# What to do:
The reply should hold only the lines below from the one with "[tab] (90, 2427)" to the end, each copied exactly.

# Recorded information:
----------

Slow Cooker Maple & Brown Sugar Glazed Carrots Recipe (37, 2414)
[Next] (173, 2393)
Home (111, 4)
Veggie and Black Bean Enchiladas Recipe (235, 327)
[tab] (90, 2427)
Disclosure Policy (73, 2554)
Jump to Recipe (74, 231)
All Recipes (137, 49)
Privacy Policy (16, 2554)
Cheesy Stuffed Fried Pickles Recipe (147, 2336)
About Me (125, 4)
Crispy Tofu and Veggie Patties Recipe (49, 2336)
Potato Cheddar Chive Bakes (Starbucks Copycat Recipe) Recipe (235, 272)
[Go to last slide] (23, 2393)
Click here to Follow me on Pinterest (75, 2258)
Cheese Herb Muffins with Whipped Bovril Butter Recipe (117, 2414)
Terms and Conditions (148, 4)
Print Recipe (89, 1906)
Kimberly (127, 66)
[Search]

----------

# Result for this exercise:
[tab] (90, 2427)
Disclosure Policy (73, 2554)
Jump to Recipe (74, 231)
All Recipes (137, 49)
Privacy Policy (16, 2554)
Cheesy Stuffed Fried Pickles Recipe (147, 2336)
About Me (125, 4)
Crispy Tofu and Veggie Patties Recipe (49, 2336)
Potato Cheddar Chive Bakes (Starbucks Copycat Recipe) Recipe (235, 272)
[Go to last slide] (23, 2393)
Click here to Follow me on Pinterest (75, 2258)
Cheese Herb Muffins with Whipped Bovril Butter Recipe (117, 2414)
Terms and Conditions (148, 4)
Print Recipe (89, 1906)
Kimberly (127, 66)
[Search]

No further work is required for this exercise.